= GOAL =
Show every line in the material below that contains the word "height". Treat uppercase and lowercase letters as different.

= DATASET EXTRACT =
* * *

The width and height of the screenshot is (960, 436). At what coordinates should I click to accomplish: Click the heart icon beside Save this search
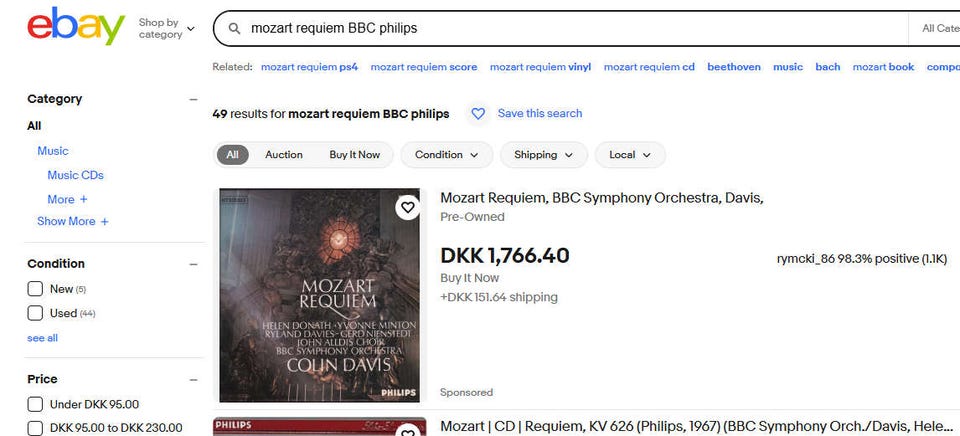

* * *

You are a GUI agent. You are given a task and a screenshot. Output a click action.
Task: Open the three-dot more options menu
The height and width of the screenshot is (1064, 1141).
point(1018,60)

* * *

= PROBLEM SOLUTION =
The width and height of the screenshot is (960, 436). At what coordinates should I click to accomplish: Click the heart icon beside Save this search
The height and width of the screenshot is (1064, 1141).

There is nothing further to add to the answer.